Opinión
Sale. No sale. Sale poco, se interrumpe y semejante a un fantasma, reaparece en madrugada cuando el pueblo duerme. Agua, es la palabra más nombrada en el transcurso de la última semana en Benito Juárez. Más que el coronavirus.
18 de enero de 2022 01:01:00
Por Fernando Bianchi
La historia, en Benito Juárez, es un dominó de contradicciones materiales y espirituales organizadas. Contradicción material: frente a la corpulenta construcción y ampliación de barrios más allá de los acostumbrados límites del pueblo, permanece bajo el asfalto una anquilosada y raquítica musculatura de red de agua. De lo contrario, ¿cómo se explica? Al menos así lo perciben, juzgan, hipotetizan y discuten dos vecinos de barrio Parque Muñoz.
-Necesitábamos el asfalto.
-No. Antes del asfalto, necesitábamos el agua.
-No, el asfalto.
-No, el agua.
Contradicción espiritual: por rogarle al cielo que descargue agua para la cosecha y por otros motivos, hace 500 años y también 150 la iglesia asesinó hombres y mujeres mal llamadas indios. Fue la iglesia, no fue Jesús. Y este pasado 11 de enero de 2022 el informativo parroquial de Benito Juárez rezó así: "Vamos a implorar la lluvia necesaria celebrando la santa misa, que es lo máximo que podemos hacer los creyentes católicos para invocar la misericordia de Dios."

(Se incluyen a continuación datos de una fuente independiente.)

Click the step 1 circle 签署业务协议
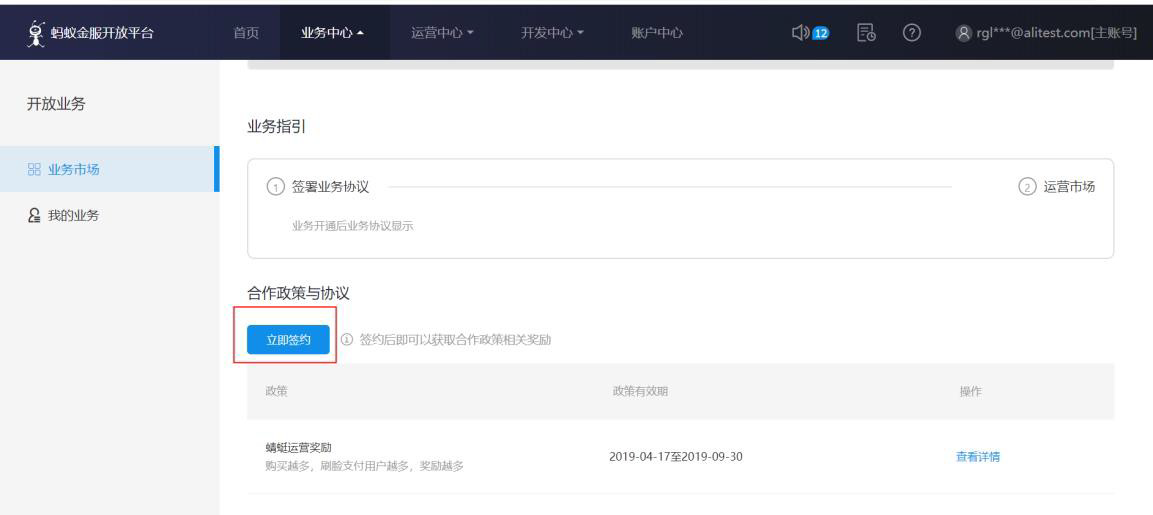The width and height of the screenshot is (1153, 515). 274,187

Lo cierto es que ahora, y aquí, es enero, falta el agua y el problema nos iguala. Falta en calle Moreno y no hay agua en barrio Pachán; falta en Antártida Argentina y falta en Rucatún. Por orar, desde el cielo puede caer. Podemos orar con la iglesia y confiar en el municipio: no por eso brotará de las cañerías. Es más. Juguemos al optimismo y a la fe como remedio frente a lo inexplicable, apostemos a la mística como un bálsamo frente a lo irremediable (y Dios quiera transitorio problema del agua), colocando una gota de humor: es sabido que en el parque Taglioretti el agua baja lenta, en platillo volador.

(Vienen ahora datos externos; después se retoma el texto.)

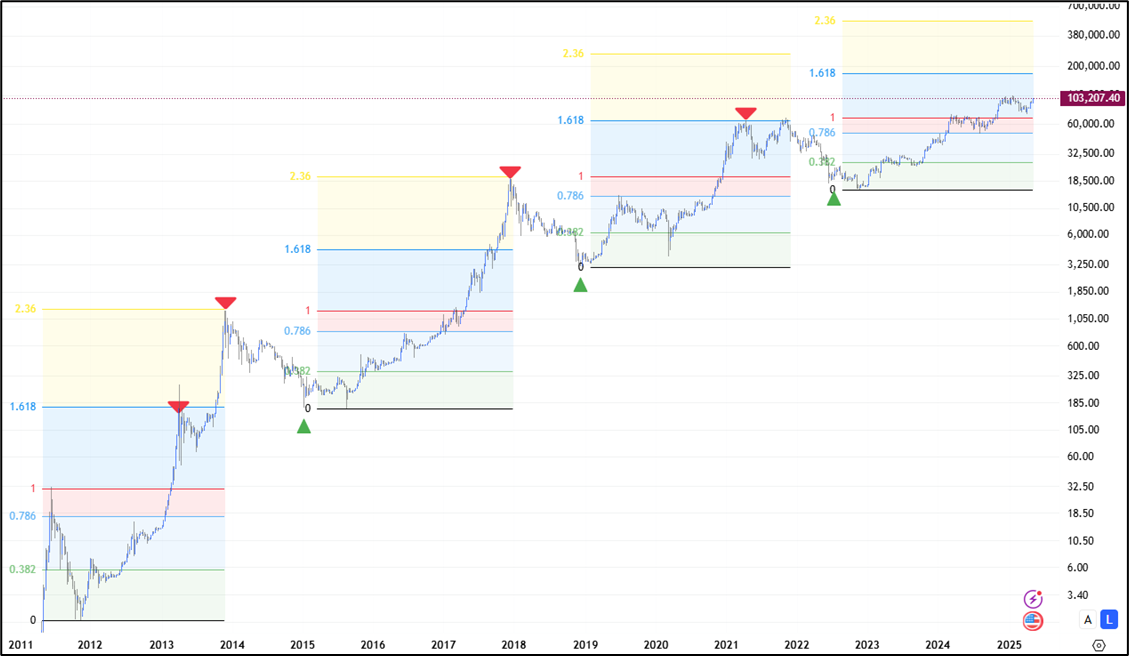Click the 2025 label on time axis
1129x656 pixels.
1008,645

Y nosotros, aquí, en el mientras tanto y en la tierra, comportándonos como extraterrestres. Cayendo en la cuenta de lo maravilloso y mágico del agua que lava, calma, cura y riega... solo cuando nos falta. Para luego, cuando volvamos a tenerla, volverla a tirar: hay gente que riega el auto cero kilómetro con la manguera abierta. Y después, los ignorantes son los pobres. Sí: en este siglo XXI problemático, de enero febril en Benito Juárez, existen seres (in)humanos que en lugar de regar las plantas riegan el auto. Un paisaje frente al cual cualquier mono del Sahara se arrancaría los pelos.

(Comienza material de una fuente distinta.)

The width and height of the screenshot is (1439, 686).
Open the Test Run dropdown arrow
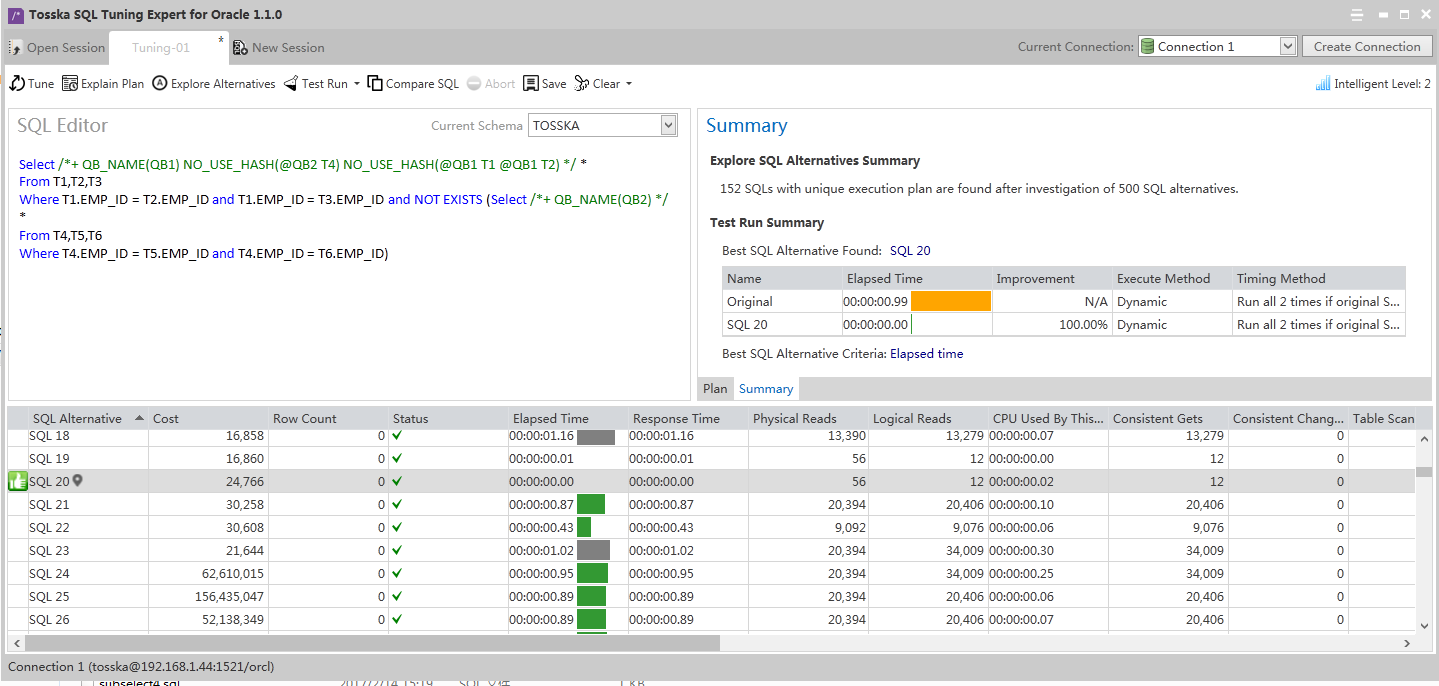[357, 84]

A esta lista de gente sin sangre, más que sin agua, debemos sumar a quienes llenan la pileta de, ¿4 mil litros una pelopincho?, ¿40, 60 mil litros una pileta de cemento?), y por no salir a comprar cloro cambian el agua a los veinte días: tiran el agua.
Agreguemos a esto una pérdida de un flotante de baño: 1200 litros por día a la basura. El agua es bendita y nosotros malditos. El agua, que no tiene representantes. El agua, que no tiene manos para lavárselas. El problema es transparente: los hombres pasan, el agua queda, y demanda de agua no encuentra cauce.
¿Qué sucede en Juárez, que falta el agua? ¿Somos todos igualmente insípidos, todas transparentemente culpables? Por estos días en un número considerable de barrios el agua pasa y no se queda. Son días de un milagro que es un calvario: logramos que el agua se escurra, incluso, antes de aparecer. O aparece impuntual, estacionaria. Como una novia ingrata. Tardes de sudor en que se vuelve imposible. Pero no es primavera, es verano, el pueblo arde y la gente anda caliente: el agua se corta a las ocho de la noche y regresa a las cuatro de la mañana cuando la demanda decrece. Entonces aprovechamos y lavamos a las ocho de la mañana la cocina sucia de la noche anterior. Nos acostamos sin bañarnos, o nos bañamos en la pelopincho y dejamos el lavado de la cabeza para cuando el agua regrese, lavándonos así la cabeza, recontra caliente, al mediodía. ¿Antes, o después de los platos?